Task details: Find all the lines in the material below with the word "agent", and copy them.
*** Records for the task
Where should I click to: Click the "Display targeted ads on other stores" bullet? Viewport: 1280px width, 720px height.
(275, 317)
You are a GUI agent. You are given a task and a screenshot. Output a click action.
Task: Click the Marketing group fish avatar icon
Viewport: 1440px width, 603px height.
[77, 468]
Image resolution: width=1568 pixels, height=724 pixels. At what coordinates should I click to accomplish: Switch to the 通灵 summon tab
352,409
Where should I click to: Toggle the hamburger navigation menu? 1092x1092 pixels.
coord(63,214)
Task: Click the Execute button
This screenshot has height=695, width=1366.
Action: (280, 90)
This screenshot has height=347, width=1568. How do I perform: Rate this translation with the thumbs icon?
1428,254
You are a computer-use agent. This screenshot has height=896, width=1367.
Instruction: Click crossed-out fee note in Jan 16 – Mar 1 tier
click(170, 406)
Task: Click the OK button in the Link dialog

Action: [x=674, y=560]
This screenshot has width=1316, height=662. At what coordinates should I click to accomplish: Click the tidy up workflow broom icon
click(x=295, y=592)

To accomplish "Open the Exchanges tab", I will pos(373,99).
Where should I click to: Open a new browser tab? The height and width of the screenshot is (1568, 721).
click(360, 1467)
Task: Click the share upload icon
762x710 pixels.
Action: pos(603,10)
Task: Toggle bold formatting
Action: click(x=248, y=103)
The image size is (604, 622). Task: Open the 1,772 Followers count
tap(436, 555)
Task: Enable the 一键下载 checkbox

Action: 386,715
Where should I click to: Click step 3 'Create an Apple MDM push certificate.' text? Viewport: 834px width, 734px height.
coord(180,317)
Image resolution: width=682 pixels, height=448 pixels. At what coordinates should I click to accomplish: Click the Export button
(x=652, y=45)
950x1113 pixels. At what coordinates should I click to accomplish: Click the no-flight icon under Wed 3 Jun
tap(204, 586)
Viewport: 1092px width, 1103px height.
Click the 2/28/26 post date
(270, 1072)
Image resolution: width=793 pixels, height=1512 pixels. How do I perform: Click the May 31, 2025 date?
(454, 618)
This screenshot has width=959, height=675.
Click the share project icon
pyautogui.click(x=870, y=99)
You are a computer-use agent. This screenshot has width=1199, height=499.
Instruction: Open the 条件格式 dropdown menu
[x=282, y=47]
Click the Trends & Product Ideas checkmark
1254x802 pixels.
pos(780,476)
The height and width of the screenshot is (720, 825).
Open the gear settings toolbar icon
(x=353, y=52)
******
Expected output:
You are a GUI agent. You are given a task and a screenshot. Output a click action.
You are a computer-use agent. This screenshot has height=896, width=1367.
You are a computer-use agent. This screenshot has width=1199, height=499.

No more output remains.